Despite the (occasional) patronising ‘producer as patrician’ or ‘paid technician’ approach, the Peel sessions invariably captured young groups early, in a way their own record companies failed miserably to do. In the book The Rock Snob’s Dictionary the authors send up this way of thinking: “Yeah, the Gang Of Four’s first album was okay, but it couldn’t touch the energy of the Peel sessions”. Irony is fine, but that statement was spot-on. The Dictionary was co-edited by Steven Daly, who had been the drummer in Orange Juice.
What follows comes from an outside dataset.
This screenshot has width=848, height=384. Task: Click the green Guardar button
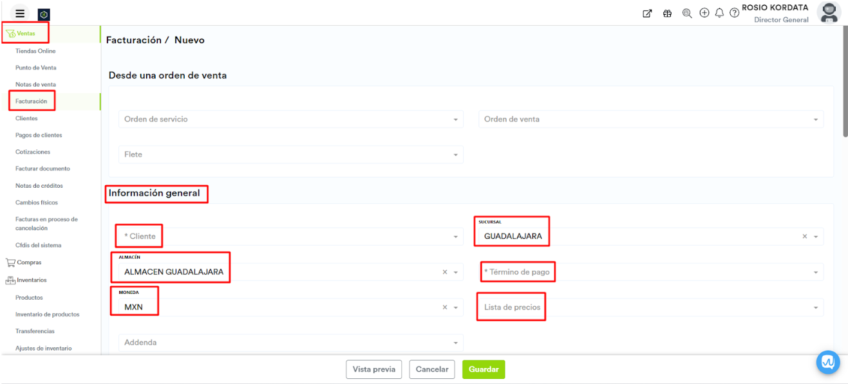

Many people thought the same thing about Orange Juice’s Peel sessions and first LP.
The John Peel show and in particular the sessions really were an important part of my life between, say, 1978 and 1982. What was played on the show would form a major part of the conversations at school the following day. Where listening to the shows was an illicit pleasure, songs heard in session would be fleeting flashes of brilliance and strangeness that were never matched by later ‘official’ versions. There was no file sharing in those days, but a lot of cassette copying went on. And it was on cherished tapes that The Pop Group session lived on.
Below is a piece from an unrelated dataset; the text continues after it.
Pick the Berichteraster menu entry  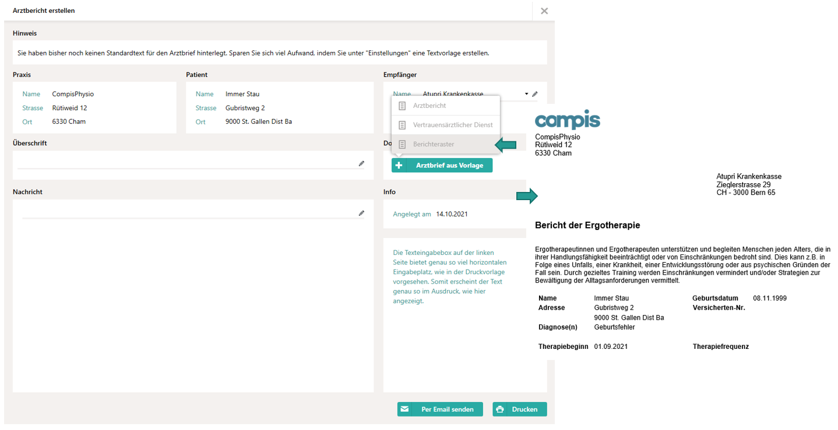434,144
There were three songs on that session by The Pop Group. For years I thought I might have missed out on a track, as there were usually four songs to a session, until Wire’s Crazy About Love pop epic of late 1979. I don’t think I really realised until recently that the song We Are Time was almost eight minutes long. It doesn’t outstay its welcome. The Pop Group understood dynamics even early on. In journalism they talk about the importance of the killer opening. The Pop Group instinctively grasped that. Kiss The Book, for example, started with the fantastic line: “Searching for love in the library of a ghost town”. The Peel session version of that track would later surface on the We Are Time retrospective on Y/Rough Trade along with a variety of live tracks and demos. The Slits’ complementary volume features a recording of Sister Ray/Rock ‘n’ Roll Even from The Clash’s White Riot tour where in a communal moment with Subway Sect and The Prefects there is the chant of “No more rock ‘n’ roll for you” which Orange Juice would soon incorporate into their Poor Old Soul.
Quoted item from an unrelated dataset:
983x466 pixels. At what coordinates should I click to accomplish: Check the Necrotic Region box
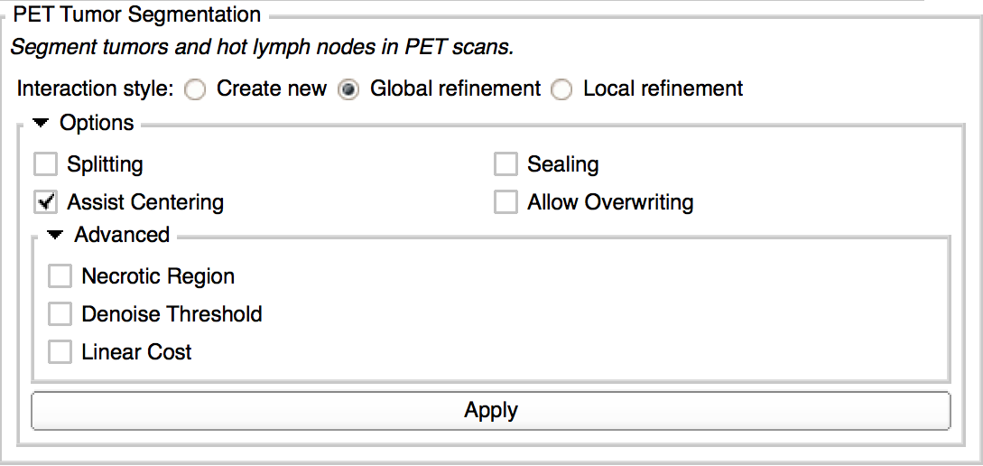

The Prefects and Subway Sect are brilliant examples of groups whose reputations grew through an alternative economy where Peel sessions were shared extensively. It’s impossible to measure the rate of exchange of tapes, but these groups’ BBC recordings had a life beyond the official music industry. It is easy to over-sentimentalise the Peel legacy, but impossible to underestimate his impact, for example on those too young or too remote for the ‘live’ circuit. He did play a lot of rubbish and had incredibly dangerous influence. But there is no escaping the fact that his shows in the punk era provided a context where what would now be considered ‘weird’ music strangely became the norm, and where the bedroom experimentalists had as much chance of being heard as the major labels’ latest heavy investment. It was, ironically, the major labels’ pricey productions that became the ‘difficult’ listens.